*** Input ***

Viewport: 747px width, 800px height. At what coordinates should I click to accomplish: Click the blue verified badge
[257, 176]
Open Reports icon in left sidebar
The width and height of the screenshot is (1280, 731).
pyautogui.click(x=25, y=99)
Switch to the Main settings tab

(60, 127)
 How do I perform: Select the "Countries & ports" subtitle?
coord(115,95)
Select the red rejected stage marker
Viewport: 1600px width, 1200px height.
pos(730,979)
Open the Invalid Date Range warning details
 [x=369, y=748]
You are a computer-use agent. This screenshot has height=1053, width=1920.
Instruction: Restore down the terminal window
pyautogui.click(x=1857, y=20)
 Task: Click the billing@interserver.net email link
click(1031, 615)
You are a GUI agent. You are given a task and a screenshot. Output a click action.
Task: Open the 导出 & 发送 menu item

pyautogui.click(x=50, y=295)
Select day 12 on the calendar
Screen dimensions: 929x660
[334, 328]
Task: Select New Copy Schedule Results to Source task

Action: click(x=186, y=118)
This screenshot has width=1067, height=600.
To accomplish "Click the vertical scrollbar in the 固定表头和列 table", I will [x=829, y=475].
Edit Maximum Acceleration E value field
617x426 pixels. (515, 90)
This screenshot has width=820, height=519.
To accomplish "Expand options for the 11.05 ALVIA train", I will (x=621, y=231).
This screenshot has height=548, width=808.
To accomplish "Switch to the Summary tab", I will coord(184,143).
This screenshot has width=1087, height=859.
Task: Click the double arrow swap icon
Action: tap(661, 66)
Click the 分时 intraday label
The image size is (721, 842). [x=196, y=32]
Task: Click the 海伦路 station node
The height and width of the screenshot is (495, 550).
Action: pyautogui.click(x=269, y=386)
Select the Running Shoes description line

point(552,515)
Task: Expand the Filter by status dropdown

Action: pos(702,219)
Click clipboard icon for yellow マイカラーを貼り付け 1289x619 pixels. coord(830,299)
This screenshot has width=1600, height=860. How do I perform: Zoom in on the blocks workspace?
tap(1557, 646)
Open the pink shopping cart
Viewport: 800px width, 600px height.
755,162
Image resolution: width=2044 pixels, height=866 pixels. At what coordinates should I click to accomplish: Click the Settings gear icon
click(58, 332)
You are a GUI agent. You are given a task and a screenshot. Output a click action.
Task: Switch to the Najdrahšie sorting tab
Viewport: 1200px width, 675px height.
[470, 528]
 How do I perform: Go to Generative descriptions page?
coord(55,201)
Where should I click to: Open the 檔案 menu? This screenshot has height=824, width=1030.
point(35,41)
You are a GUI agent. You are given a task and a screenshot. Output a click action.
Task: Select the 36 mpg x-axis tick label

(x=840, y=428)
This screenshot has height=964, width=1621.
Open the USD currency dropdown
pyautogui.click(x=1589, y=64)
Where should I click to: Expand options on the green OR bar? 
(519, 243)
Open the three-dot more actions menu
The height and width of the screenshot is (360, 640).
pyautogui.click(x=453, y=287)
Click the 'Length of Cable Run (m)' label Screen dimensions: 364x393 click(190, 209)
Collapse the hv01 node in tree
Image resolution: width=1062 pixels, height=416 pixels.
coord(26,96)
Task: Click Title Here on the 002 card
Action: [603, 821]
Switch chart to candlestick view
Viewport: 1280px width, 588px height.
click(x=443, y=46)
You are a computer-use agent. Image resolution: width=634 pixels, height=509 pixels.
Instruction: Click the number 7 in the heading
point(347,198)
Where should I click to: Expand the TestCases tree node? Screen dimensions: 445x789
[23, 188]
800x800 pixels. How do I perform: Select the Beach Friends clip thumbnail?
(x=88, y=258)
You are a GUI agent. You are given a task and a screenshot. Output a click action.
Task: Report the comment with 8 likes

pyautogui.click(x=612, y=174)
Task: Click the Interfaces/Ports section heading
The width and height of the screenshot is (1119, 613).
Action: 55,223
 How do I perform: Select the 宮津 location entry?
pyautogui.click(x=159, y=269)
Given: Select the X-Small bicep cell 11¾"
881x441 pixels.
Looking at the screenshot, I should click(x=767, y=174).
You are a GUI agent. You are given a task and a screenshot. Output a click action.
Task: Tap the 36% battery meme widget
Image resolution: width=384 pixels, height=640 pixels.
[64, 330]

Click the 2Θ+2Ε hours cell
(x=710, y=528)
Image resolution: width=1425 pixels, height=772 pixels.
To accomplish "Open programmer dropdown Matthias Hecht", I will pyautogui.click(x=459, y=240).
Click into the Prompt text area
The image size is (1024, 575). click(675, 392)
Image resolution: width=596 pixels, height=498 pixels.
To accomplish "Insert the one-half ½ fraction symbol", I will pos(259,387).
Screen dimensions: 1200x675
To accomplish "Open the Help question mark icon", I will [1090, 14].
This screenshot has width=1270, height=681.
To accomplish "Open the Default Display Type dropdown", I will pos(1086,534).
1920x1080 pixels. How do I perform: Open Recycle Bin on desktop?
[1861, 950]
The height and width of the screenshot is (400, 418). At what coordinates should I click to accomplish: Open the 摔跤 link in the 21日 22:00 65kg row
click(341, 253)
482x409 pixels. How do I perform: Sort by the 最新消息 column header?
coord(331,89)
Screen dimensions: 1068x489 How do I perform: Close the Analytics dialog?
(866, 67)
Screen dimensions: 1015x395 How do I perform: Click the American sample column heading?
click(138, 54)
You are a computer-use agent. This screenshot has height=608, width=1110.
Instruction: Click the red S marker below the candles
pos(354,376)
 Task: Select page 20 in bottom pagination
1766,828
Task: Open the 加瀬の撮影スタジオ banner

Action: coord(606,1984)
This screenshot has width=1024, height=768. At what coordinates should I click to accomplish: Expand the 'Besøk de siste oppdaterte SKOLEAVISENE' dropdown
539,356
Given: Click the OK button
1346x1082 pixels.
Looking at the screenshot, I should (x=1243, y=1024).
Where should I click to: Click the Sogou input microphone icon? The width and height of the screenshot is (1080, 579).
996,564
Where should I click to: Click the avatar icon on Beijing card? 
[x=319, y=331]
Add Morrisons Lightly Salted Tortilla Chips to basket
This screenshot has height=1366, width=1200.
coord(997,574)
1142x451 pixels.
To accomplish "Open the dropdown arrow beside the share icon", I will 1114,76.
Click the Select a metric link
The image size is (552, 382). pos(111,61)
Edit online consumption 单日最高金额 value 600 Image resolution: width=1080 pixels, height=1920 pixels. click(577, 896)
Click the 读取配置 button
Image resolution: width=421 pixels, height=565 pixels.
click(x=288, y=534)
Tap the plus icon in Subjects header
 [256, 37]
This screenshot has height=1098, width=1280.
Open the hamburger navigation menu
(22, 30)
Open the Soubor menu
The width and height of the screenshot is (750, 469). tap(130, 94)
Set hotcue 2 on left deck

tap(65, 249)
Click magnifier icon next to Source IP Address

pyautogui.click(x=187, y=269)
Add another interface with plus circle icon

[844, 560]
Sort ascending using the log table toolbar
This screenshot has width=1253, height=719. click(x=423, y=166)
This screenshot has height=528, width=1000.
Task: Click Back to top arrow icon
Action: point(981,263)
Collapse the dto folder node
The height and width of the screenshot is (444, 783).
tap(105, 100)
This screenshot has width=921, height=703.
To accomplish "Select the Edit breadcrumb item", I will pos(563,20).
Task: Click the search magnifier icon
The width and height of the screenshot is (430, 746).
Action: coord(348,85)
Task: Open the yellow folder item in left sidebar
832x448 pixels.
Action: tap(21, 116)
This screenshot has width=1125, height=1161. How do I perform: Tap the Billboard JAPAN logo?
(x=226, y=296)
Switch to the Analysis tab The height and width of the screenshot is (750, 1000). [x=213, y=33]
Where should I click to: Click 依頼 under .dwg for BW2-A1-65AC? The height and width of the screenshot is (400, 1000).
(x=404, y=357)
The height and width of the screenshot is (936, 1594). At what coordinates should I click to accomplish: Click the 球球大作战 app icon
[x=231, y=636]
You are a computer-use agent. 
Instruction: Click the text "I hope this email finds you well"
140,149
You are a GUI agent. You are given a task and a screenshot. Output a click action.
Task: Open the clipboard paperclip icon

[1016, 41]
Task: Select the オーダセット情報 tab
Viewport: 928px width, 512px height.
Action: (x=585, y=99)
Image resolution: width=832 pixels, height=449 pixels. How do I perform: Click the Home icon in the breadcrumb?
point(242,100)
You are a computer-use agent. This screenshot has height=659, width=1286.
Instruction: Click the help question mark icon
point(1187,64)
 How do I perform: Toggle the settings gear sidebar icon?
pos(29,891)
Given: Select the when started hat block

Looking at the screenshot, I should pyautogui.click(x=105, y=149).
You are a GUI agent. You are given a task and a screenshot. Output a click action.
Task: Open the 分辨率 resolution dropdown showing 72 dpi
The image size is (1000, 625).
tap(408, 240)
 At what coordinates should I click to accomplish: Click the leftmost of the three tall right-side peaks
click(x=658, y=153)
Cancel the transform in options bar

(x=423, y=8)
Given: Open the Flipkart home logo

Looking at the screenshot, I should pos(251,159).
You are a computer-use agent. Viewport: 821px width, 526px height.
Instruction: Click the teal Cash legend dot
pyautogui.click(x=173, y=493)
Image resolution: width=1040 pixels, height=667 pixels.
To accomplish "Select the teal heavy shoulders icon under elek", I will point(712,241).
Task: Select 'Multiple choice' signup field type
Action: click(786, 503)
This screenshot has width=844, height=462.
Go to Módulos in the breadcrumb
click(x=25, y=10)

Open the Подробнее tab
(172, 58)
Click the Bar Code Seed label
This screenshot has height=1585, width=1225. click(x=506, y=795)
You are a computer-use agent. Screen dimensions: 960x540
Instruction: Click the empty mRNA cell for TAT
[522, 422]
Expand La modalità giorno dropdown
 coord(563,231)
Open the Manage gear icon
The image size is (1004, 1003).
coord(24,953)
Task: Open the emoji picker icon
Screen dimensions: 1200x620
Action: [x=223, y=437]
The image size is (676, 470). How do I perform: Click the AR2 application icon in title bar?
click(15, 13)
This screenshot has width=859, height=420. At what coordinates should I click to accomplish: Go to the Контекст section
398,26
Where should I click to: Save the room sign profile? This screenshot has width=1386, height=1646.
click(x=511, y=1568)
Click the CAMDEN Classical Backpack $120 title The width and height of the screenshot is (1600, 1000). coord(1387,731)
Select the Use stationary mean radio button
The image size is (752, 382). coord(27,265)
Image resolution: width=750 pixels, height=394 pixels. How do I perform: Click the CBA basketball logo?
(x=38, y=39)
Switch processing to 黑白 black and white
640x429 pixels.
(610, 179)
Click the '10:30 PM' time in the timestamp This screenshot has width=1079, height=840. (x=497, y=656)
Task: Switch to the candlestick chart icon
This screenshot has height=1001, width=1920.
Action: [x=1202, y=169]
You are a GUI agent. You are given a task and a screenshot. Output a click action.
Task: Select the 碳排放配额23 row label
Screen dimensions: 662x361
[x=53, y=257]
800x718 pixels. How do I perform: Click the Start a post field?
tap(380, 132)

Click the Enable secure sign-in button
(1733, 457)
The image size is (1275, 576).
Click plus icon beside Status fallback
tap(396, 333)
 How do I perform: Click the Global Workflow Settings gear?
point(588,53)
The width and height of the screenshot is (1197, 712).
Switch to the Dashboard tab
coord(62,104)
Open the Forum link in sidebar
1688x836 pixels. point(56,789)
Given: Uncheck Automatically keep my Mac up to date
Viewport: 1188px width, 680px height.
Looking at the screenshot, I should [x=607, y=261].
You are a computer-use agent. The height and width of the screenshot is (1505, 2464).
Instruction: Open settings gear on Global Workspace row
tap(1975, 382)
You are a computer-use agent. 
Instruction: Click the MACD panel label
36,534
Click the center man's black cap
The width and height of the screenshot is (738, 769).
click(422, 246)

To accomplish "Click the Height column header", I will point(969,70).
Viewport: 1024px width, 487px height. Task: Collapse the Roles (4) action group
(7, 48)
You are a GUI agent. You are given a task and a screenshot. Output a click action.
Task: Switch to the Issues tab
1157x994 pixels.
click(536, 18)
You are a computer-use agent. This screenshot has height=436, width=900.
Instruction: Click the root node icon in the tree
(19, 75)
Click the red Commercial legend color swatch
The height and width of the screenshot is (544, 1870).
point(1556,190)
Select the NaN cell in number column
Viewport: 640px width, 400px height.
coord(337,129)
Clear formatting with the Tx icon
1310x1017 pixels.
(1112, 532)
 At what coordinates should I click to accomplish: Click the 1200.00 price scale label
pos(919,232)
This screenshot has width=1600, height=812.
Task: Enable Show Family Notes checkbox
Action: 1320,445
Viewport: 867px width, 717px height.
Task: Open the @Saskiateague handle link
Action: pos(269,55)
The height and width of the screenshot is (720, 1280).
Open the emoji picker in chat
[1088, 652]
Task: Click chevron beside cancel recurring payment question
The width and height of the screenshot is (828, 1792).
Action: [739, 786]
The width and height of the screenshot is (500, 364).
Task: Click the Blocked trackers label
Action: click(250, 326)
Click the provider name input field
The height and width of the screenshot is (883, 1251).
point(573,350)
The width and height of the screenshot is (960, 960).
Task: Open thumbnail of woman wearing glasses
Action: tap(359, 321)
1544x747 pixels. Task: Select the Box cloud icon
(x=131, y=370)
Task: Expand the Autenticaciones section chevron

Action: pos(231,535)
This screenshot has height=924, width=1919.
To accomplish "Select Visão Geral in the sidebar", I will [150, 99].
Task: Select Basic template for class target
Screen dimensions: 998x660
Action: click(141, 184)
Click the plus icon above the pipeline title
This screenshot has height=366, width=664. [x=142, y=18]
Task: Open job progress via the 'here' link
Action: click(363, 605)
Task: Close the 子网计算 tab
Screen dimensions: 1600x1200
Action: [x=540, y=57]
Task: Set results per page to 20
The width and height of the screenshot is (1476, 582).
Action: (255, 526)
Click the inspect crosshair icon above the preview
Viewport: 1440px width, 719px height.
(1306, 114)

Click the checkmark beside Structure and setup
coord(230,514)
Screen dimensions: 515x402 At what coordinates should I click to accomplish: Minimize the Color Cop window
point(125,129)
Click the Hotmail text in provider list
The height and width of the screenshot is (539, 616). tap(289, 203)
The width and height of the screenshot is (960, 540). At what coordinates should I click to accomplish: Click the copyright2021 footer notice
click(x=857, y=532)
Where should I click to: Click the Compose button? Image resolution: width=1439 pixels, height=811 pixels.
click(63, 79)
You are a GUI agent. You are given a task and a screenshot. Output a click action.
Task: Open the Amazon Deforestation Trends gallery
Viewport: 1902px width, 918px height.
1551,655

*** End of Input ***

### Task
Retype the portion of the data above that starts on the line with "Task: Switch to the candlestick chart icon" and finishes on the line with "You are a computer-use agent. The", including both of those lines.

### Answer for the task
Task: Switch to the candlestick chart icon
This screenshot has height=1001, width=1920.
Action: [x=1202, y=169]
You are a GUI agent. You are given a task and a screenshot. Output a click action.
Task: Select the 碳排放配额23 row label
Screen dimensions: 662x361
[x=53, y=257]
800x718 pixels. How do I perform: Click the Start a post field?
tap(380, 132)

Click the Enable secure sign-in button
(1733, 457)
The image size is (1275, 576).
Click plus icon beside Status fallback
tap(396, 333)
 How do I perform: Click the Global Workflow Settings gear?
point(588,53)
The width and height of the screenshot is (1197, 712).
Switch to the Dashboard tab
coord(62,104)
Open the Forum link in sidebar
1688x836 pixels. point(56,789)
Given: Uncheck Automatically keep my Mac up to date
Viewport: 1188px width, 680px height.
Looking at the screenshot, I should [x=607, y=261].
You are a computer-use agent. The height and width of the screenshot is (1505, 2464).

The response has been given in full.